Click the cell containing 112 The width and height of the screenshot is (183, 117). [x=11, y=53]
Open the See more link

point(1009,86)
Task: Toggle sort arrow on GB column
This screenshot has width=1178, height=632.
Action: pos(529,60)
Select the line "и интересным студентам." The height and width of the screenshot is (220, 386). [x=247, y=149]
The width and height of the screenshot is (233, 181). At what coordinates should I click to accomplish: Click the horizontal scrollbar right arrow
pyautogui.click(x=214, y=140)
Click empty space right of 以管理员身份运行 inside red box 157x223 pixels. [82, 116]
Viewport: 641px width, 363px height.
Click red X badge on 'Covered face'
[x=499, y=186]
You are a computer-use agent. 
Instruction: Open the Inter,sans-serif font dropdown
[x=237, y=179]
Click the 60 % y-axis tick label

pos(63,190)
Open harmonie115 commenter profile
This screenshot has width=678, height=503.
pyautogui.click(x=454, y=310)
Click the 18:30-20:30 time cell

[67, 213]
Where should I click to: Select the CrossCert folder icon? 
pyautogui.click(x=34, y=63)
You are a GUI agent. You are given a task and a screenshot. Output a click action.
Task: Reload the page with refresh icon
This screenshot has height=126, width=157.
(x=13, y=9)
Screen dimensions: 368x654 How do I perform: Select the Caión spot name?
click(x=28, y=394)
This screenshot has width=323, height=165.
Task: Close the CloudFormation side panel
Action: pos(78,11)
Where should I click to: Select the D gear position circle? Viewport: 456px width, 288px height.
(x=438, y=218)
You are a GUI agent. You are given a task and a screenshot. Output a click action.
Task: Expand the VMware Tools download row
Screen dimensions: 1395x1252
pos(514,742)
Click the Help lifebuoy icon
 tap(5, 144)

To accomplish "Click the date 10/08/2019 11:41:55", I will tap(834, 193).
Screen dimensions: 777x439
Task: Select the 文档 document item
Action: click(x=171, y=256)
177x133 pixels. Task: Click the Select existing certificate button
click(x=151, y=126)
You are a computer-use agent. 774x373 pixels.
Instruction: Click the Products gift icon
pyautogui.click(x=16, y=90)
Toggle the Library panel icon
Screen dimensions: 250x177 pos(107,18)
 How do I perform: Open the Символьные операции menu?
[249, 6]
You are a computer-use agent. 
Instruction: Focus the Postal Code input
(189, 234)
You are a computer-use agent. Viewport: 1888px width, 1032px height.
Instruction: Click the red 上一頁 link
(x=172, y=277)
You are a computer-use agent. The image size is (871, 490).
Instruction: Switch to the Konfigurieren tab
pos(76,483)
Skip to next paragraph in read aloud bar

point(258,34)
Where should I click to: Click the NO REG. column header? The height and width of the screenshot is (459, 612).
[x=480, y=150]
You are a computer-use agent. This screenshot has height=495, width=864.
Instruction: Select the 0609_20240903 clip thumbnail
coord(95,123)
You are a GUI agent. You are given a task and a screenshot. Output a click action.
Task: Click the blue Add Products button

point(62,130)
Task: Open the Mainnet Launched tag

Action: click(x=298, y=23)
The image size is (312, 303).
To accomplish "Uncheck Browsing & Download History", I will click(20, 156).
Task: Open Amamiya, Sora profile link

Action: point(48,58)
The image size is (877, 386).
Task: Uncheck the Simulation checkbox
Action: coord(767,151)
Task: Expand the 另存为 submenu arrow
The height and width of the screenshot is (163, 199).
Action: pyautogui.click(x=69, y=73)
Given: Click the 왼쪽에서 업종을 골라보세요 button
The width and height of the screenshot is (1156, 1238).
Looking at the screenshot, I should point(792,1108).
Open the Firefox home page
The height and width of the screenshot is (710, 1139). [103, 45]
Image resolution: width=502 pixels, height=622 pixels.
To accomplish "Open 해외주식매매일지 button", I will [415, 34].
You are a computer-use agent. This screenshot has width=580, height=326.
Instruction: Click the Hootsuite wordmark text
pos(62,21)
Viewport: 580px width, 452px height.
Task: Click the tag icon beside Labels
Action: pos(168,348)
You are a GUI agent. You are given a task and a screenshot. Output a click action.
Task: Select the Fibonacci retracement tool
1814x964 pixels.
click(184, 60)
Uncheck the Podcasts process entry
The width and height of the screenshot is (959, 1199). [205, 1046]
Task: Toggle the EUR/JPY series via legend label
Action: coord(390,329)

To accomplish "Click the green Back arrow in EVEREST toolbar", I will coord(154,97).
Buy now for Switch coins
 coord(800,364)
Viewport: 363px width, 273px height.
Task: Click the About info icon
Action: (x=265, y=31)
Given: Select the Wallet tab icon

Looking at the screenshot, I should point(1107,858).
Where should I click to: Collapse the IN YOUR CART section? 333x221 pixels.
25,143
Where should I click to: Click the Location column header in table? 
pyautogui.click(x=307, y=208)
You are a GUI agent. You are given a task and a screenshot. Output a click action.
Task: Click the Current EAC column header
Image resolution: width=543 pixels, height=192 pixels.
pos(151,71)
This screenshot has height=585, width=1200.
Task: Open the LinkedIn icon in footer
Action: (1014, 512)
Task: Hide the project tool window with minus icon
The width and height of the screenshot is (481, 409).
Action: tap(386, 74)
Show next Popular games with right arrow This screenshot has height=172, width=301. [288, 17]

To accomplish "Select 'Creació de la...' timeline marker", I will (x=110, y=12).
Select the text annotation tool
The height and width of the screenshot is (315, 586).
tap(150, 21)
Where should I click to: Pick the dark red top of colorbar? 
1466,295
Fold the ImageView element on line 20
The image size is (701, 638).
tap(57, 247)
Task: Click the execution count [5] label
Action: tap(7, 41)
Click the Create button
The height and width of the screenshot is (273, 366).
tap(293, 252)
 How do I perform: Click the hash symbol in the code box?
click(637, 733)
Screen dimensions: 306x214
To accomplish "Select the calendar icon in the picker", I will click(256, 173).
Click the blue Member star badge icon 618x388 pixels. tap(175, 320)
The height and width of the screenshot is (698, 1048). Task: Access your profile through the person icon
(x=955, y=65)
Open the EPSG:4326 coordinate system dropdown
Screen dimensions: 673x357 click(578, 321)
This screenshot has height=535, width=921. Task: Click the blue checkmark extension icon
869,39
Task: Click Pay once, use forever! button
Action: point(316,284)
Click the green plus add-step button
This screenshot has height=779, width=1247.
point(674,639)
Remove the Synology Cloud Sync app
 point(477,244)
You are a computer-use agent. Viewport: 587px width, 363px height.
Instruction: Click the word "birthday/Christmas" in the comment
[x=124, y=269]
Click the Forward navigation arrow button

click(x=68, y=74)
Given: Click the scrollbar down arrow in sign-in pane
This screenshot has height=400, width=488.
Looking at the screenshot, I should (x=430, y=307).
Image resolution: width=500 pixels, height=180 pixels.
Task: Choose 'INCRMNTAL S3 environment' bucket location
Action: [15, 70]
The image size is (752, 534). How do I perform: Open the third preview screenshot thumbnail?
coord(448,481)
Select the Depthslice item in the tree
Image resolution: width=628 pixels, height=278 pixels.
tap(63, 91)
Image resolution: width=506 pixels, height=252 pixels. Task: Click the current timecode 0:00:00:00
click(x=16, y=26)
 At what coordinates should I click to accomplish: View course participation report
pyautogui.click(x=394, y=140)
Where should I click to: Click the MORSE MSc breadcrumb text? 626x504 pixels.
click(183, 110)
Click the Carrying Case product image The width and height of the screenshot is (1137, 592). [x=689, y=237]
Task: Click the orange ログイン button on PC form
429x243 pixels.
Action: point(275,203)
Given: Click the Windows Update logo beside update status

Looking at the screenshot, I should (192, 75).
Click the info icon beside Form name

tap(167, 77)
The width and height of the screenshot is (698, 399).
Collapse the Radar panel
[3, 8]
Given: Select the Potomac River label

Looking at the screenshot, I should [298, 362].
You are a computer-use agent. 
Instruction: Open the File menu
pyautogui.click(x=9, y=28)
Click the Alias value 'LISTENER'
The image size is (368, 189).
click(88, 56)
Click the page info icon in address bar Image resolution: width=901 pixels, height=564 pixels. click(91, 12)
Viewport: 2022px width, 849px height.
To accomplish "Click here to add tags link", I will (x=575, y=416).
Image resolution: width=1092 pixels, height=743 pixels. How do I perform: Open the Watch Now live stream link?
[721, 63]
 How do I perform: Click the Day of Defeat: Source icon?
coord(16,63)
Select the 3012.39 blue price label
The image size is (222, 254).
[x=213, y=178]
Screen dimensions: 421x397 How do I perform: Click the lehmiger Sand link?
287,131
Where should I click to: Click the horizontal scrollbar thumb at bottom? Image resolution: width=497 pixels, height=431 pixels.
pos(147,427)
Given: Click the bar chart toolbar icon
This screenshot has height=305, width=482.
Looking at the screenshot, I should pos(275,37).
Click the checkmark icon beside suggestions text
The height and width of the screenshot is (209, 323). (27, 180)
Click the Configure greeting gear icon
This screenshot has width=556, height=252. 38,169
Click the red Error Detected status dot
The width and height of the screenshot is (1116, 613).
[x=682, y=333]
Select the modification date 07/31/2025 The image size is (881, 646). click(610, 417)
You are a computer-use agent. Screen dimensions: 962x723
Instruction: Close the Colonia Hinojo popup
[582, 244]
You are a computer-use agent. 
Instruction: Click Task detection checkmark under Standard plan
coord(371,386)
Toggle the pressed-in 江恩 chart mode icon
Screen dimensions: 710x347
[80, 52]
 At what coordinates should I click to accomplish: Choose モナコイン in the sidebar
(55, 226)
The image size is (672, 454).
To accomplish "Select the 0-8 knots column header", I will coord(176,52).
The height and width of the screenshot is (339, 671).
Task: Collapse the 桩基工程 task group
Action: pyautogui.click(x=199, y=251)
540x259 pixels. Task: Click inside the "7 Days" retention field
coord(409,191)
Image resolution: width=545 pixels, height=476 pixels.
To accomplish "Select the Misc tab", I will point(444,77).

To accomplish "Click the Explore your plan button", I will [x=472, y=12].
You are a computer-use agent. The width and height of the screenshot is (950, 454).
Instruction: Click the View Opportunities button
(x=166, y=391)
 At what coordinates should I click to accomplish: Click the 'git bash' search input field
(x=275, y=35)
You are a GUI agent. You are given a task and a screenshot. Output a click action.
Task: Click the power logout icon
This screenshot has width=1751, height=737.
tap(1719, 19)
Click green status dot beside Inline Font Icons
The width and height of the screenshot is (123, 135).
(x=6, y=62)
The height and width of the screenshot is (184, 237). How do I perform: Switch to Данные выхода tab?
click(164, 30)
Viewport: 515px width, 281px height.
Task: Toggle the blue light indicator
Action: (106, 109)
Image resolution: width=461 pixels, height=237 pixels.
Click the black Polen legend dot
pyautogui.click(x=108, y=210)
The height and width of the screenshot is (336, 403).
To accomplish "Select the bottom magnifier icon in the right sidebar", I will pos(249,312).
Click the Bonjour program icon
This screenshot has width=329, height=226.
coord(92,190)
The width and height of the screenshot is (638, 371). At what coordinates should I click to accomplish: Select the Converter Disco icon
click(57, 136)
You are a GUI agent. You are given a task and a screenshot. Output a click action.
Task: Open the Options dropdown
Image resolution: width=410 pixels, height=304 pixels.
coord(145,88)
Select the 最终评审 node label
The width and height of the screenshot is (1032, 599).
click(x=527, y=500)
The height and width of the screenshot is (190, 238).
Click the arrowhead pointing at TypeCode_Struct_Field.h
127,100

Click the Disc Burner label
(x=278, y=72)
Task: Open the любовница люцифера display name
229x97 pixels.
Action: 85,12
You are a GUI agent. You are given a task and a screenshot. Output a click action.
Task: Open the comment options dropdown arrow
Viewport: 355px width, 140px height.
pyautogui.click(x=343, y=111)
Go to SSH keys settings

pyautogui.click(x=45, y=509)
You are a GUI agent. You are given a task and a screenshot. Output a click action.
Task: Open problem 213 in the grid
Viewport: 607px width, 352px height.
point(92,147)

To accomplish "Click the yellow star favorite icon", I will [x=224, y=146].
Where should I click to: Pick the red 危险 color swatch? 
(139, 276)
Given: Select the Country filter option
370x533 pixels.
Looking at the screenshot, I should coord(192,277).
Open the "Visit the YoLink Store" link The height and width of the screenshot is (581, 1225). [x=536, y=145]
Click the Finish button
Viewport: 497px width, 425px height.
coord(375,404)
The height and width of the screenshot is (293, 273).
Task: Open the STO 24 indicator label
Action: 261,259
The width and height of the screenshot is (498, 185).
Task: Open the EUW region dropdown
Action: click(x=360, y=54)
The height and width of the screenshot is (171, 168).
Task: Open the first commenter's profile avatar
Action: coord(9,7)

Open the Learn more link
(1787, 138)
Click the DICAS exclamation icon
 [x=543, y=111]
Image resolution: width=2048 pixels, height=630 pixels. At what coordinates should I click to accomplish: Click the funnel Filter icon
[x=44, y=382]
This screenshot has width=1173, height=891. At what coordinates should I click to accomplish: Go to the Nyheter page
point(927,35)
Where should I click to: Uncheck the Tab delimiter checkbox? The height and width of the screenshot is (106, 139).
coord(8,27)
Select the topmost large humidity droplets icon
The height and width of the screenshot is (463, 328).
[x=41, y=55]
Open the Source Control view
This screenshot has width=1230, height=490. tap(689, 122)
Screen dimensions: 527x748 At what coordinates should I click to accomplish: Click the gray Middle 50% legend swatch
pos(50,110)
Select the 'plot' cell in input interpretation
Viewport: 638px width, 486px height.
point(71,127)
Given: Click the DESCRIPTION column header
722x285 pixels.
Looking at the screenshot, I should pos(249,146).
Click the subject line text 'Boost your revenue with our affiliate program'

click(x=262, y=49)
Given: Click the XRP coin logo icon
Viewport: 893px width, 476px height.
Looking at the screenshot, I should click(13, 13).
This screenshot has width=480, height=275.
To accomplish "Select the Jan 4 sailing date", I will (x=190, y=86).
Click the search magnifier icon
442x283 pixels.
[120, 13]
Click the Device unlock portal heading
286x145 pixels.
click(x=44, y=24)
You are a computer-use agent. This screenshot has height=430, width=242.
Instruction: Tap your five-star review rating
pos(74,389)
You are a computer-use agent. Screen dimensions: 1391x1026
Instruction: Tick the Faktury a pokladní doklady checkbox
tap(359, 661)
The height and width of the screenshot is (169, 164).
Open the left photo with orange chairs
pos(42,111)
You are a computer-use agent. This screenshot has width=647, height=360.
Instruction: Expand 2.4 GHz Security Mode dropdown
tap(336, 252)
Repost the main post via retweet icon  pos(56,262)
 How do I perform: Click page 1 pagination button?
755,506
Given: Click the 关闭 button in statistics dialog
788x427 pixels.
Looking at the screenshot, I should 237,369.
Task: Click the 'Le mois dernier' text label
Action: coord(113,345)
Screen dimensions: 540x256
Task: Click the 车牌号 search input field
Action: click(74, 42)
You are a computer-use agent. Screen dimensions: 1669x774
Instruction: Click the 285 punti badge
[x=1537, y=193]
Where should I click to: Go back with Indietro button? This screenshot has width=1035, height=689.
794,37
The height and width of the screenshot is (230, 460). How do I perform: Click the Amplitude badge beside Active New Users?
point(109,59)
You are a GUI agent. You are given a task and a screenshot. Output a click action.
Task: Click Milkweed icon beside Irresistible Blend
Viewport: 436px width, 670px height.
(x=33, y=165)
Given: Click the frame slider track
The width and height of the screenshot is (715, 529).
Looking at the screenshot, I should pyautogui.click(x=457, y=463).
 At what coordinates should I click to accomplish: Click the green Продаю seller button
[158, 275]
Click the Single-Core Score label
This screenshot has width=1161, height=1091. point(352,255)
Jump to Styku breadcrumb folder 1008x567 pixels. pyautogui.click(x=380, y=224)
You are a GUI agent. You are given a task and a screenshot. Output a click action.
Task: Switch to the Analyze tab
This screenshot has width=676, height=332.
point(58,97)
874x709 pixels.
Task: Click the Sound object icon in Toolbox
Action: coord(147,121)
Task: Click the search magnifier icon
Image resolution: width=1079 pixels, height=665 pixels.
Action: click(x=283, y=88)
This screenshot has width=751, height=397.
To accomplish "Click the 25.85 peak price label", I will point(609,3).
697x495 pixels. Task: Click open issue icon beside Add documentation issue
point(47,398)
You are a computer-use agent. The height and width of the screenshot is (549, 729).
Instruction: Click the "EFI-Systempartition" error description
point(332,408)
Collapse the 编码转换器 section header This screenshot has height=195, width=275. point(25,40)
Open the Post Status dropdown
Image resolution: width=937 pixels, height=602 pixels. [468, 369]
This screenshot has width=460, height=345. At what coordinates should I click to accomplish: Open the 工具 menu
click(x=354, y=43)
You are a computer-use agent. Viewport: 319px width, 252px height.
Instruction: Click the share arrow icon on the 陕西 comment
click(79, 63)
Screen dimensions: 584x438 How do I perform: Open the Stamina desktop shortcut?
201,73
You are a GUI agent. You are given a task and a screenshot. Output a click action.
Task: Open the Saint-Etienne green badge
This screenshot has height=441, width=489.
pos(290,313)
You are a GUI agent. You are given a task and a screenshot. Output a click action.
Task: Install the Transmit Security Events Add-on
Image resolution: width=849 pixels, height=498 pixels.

★ ★ ★ ★ ★ ★ ★

- _Task requirements_
Set down precisely the lines above between the line holding "Where should I click to: Click the NO" and the line holding "has width=580, height=326.", inclusive, and nothing beyond them.

- _Task solution_
Where should I click to: Click the NO REG. column header? The height and width of the screenshot is (459, 612).
[x=480, y=150]
You are a computer-use agent. This screenshot has height=495, width=864.
Instruction: Select the 0609_20240903 clip thumbnail
coord(95,123)
You are a GUI agent. You are given a task and a screenshot. Output a click action.
Task: Click the blue Add Products button

point(62,130)
Task: Open the Mainnet Launched tag

Action: click(x=298, y=23)
The image size is (312, 303).
To accomplish "Uncheck Browsing & Download History", I will click(20, 156).
Task: Open Amamiya, Sora profile link

Action: point(48,58)
The image size is (877, 386).
Task: Uncheck the Simulation checkbox
Action: coord(767,151)
Task: Expand the 另存为 submenu arrow
The height and width of the screenshot is (163, 199).
Action: pyautogui.click(x=69, y=73)
Given: Click the 왼쪽에서 업종을 골라보세요 button
The width and height of the screenshot is (1156, 1238).
Looking at the screenshot, I should point(792,1108).
Open the Firefox home page
The height and width of the screenshot is (710, 1139). [103, 45]
Image resolution: width=502 pixels, height=622 pixels.
To accomplish "Open 해외주식매매일지 button", I will [415, 34].
You are a computer-use agent. This screenshot has width=580, height=326.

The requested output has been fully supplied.